Tear-out on raised panel corners

Eliminating corner tear-out on raised panel cabinet doors when using CNC equipment. November 7, 2000

Q.
We size our RP cabinet doors on our Rover using climb cutting with a 5/8 diameter insert cutter router bit. We have a program written that cuts the ends first, removing 3 mm, then runs down the sides cleaning up the tear out.

Recently we tried to run some hard maple doors and the tearout at the entry corner was so bad that the clean up pass couldn't get rid of the tearout. Someone suggested that the climb cutting action was worse for trimming these ends and that we should run the other way for the rail ends. Any comments?

A.
In my experience it doesn't seem to matter how you do it, it's going to tear out. There are a couple of things you can do--unfortunately, both are time consuming.

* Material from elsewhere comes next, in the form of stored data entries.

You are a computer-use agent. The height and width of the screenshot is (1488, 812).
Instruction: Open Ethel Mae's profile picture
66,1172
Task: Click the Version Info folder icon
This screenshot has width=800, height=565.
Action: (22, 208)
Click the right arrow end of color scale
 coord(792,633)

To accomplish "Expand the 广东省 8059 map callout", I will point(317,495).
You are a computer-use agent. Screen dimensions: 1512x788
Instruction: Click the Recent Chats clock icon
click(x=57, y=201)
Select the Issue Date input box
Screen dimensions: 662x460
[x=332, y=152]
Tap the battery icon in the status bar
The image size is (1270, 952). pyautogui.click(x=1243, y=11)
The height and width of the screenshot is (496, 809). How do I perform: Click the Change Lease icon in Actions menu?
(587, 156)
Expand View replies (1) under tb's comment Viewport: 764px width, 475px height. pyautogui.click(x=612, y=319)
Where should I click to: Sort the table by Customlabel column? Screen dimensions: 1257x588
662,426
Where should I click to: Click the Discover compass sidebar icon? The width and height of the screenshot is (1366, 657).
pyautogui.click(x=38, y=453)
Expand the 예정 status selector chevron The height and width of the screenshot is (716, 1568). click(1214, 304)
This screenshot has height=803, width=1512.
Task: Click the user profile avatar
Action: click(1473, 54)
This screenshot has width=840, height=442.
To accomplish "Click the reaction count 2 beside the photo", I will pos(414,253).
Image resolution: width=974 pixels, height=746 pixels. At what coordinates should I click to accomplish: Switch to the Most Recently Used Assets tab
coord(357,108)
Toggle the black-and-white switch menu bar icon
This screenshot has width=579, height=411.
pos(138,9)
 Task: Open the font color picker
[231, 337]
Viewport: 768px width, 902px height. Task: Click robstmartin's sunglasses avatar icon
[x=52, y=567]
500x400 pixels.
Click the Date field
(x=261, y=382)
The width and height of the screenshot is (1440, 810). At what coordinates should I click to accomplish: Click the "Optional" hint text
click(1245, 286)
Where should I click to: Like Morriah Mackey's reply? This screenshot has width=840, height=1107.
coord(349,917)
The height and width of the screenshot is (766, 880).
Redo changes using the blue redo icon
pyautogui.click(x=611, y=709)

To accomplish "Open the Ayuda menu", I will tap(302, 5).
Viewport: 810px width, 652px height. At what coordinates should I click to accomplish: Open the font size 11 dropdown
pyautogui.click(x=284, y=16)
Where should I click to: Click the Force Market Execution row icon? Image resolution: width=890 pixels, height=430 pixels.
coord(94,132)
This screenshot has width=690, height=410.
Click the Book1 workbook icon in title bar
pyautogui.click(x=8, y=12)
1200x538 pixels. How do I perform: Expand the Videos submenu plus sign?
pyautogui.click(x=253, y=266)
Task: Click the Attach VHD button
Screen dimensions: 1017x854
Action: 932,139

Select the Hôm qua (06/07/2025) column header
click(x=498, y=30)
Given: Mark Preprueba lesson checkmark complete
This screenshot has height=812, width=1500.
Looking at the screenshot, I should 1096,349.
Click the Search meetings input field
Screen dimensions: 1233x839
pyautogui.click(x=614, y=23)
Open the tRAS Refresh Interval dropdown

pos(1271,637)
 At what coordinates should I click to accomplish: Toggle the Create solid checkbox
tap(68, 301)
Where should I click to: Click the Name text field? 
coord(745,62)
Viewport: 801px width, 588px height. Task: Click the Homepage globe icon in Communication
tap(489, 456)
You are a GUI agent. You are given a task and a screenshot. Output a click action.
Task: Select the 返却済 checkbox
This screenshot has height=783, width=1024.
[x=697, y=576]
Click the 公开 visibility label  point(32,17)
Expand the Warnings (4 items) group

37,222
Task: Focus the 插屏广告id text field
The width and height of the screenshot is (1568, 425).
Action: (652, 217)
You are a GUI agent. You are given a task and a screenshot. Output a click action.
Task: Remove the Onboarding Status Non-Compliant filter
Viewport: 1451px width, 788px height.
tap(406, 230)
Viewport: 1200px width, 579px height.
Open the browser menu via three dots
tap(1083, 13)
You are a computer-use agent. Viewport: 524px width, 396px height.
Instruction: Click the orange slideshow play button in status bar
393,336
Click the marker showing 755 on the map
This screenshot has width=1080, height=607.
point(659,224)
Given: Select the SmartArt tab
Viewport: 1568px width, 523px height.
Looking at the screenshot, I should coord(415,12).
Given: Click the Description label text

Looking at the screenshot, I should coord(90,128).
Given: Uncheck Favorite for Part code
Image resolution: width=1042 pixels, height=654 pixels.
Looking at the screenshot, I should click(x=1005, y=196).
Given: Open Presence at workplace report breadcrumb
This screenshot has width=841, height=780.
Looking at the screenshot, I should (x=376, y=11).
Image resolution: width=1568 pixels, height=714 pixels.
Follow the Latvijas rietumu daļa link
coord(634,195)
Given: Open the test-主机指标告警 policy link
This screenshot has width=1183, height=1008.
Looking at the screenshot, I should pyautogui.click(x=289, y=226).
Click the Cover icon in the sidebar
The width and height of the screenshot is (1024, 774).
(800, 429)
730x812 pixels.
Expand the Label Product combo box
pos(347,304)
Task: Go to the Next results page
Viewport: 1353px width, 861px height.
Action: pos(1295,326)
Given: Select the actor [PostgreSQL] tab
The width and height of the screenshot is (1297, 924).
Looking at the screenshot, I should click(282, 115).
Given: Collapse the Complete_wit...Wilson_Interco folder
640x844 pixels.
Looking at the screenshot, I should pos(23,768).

1.) On entry you can slow the feed rate down to .25 or .5 meters till you get the bit into the material, then ramp the speed back up. This will not work as well on exit. It will minimize tearout but not eliminate it.

2.) You can use a left hand bit on the entry portion and the exit portion of the other end. Go in about half way and then switch back to the right hand bit. I don't know if you have an electrospindle or a LH router but this will ensure no tearout.

Like I said though, these solutions are time consuming. One last option--this is difficult to pull off, but I did it one time on a bunch of interior doors: drop your saw right at the entry point and score the edge (3 or 4mm), then route. This will work. It's somewhat difficult to get the moon and the stars all aligned just right, so there will now be visible marks where you changed tools.

Brian Personett, forum technical advisor



Run all panels as though they were on the shaper. Ends first, then sides. Don't climb cut. The shaper is still a lot faster for solid wood panels in my book, but we have been doing them on a Routech220. It takes too long to gasket each panel down and locate it for machining when the sizes vary.


Also try a sloping lead-in?



I had a lot of tear out on the corners of some work I was doing. To correct it, I overlapped the starting and ending points and this was done away from the corner. This eliminated corner tearout for me.


I have had good results using a drill. It requires you to compensate for the diameter of the drill. Drill a hole where the relative quadrant of the drill diameter is at the finished panel size end coordinate.

However, I have also found that a .01" radius on the corners will eliminate tear out as well.